Às instituições chegam diariamente pedidos de ajuda de famílias que vivem no limbo com o salário mínimo e que, basta um imprevisto, deixam de conseguir pagar as despesas do mês.
Quatro meses de baixa, depois de uma cirurgia, viraram do avesso a vida de Susana, que corre o risco de ficar sem casa.
“Fui operada a uma mão e os quatro meses de baixa não cobriam a renda, que é de 550 euros. A senhoria aumentou duas vezes ao ano e mandou sair da casa. Se ganho o ordenado mínimo, como vou pagar este valor? Mesmo agora faço um sacrifício enorme para pagar esse valor. Tentei outra casa, mas 800, 900 euros... não consigo", contou Susana à SIC.
Susana Veiga, assistente social da Legião da Boa Vontade, diz que esta realidade "é o espelho de tantas outras famílias" que recorrem à instituição.
"Basta alguma fragilidade, uma situação na dinâmica familiar, para as pessoas facilmente terem de recorrerem às instituições. Basta ficarem temporariamente sem trabalho, basta um eletrodoméstico estragar-se.
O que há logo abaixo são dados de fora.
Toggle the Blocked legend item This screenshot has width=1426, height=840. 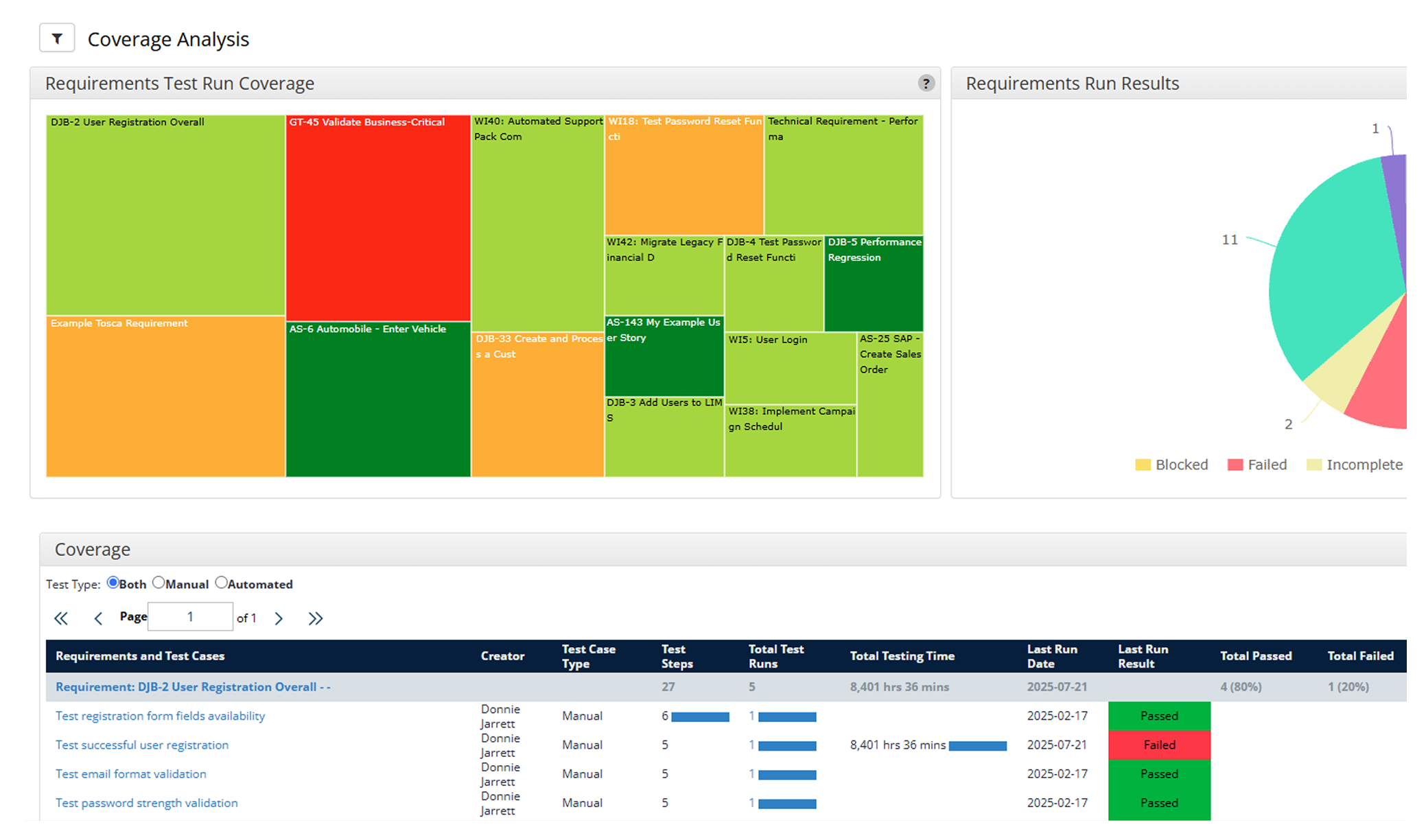[1171, 465]
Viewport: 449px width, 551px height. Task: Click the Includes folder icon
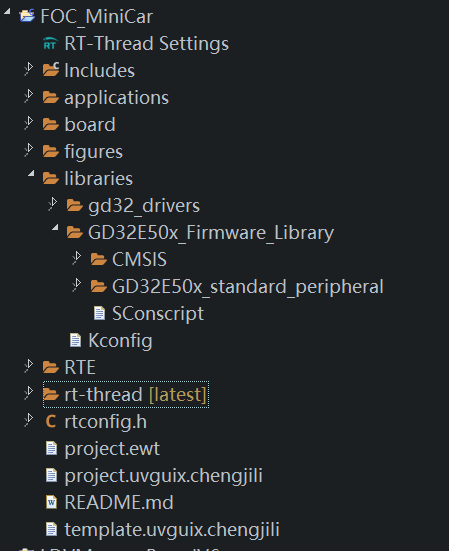click(51, 70)
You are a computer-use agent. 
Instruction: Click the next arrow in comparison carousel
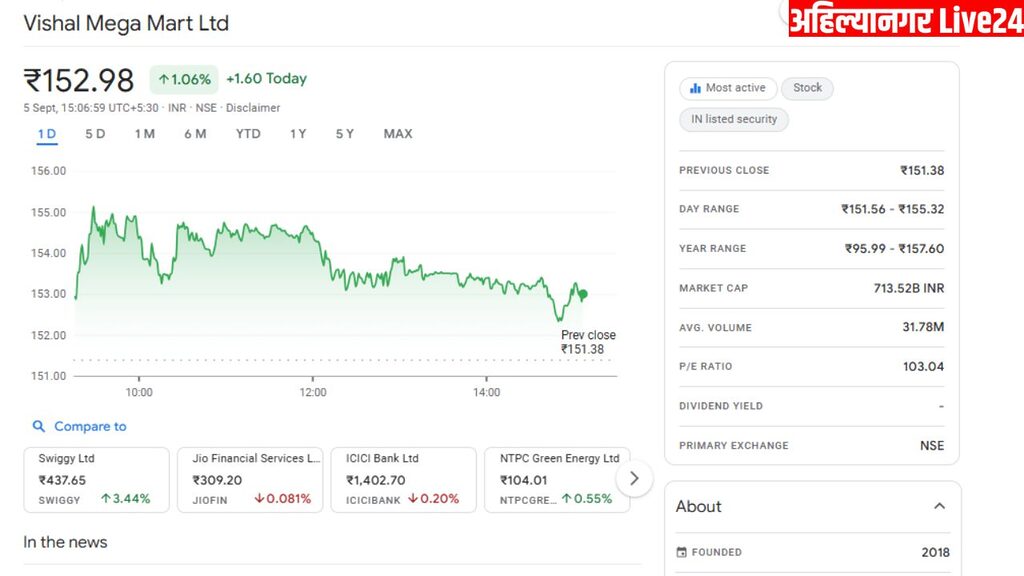(634, 479)
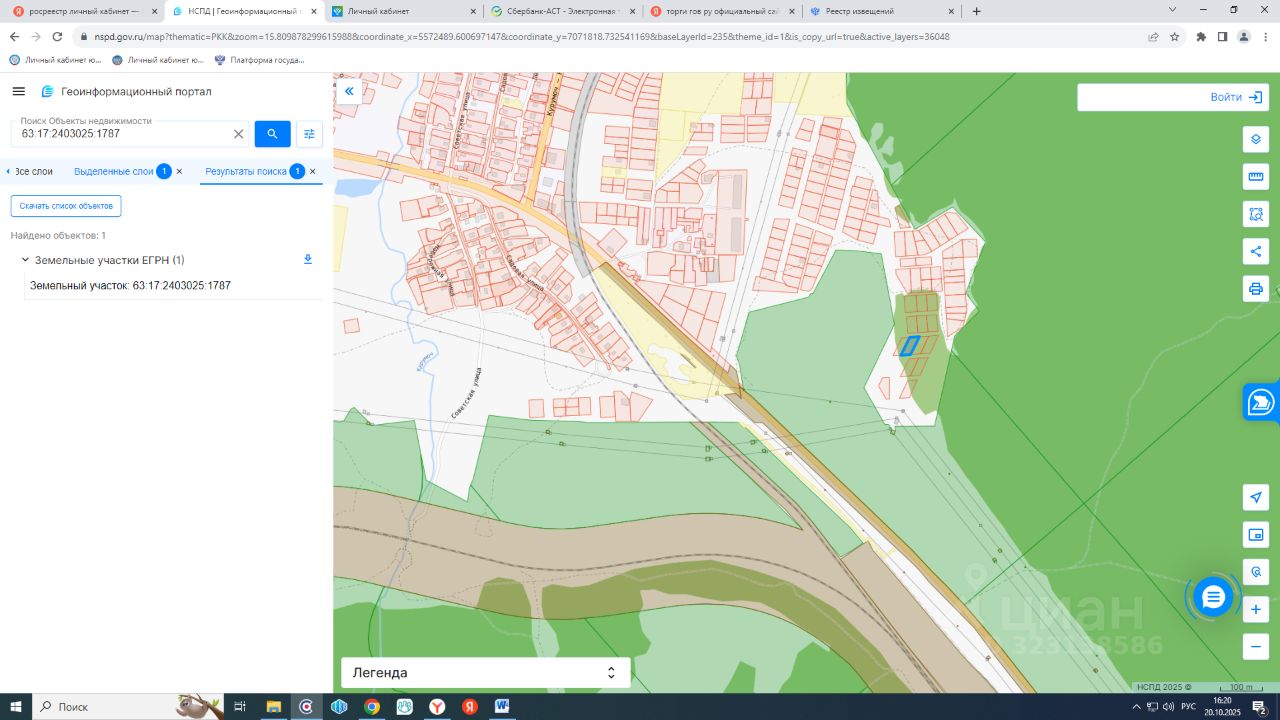Zoom in the map with plus
The image size is (1280, 720).
[x=1255, y=609]
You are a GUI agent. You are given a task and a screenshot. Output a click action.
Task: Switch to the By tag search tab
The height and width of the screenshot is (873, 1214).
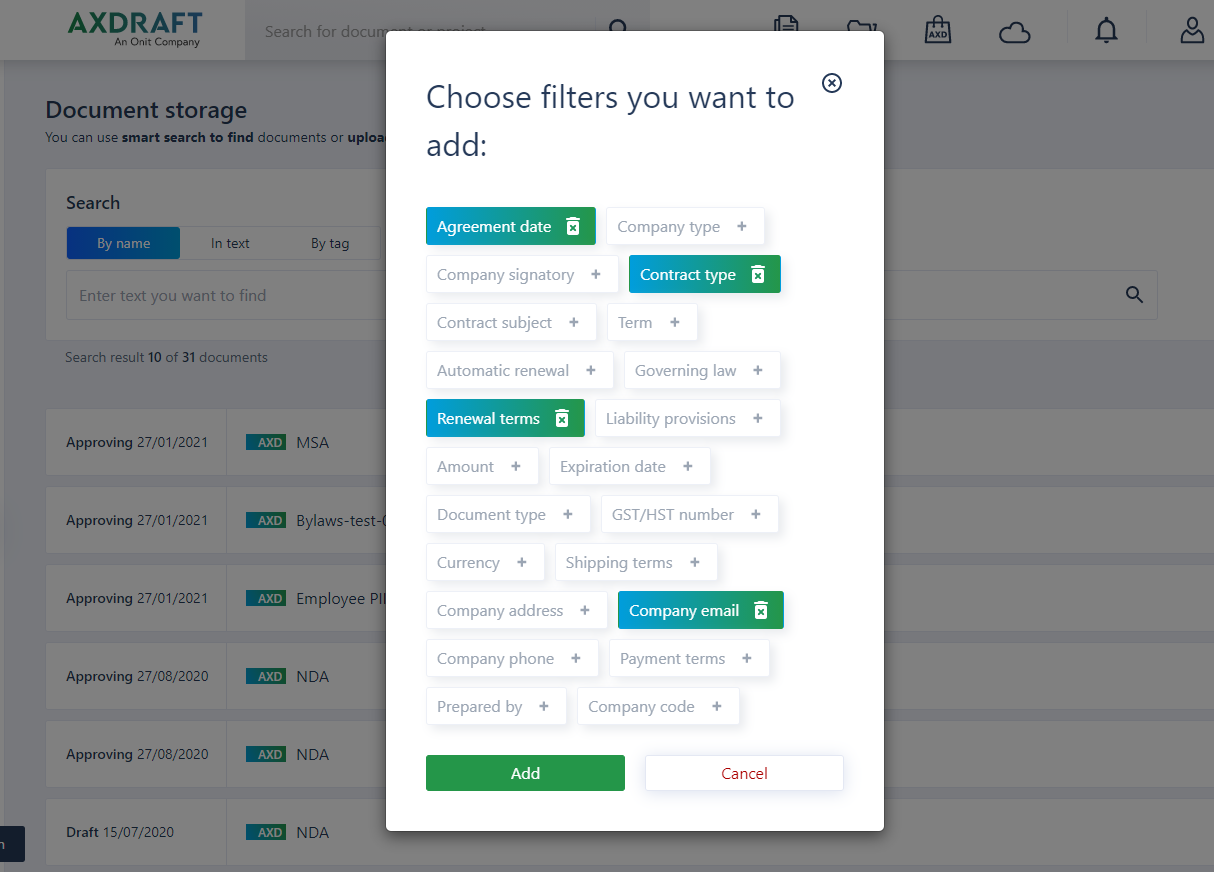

É uma dificuldade imensa comprar um frigorífico para famílias que tentam estabilizar-se financeiramente", sublinhou a assistente social.
Como Susana, há muitas outras famílias que, no aperto, descobrem como chegar às instituições que recebem diariamente pedidos de ajuda.
O fardo das preocupações de Susana alivia um pouco com a ajuda imediata de um cabaz mensal, que será reforçado no Natal.
A Legião da Boa Vontade ajuda 600 famílias em todo o país, além de dezenas de pessoas em situação de sem-abrigo, na instituição e à noite nas ruas.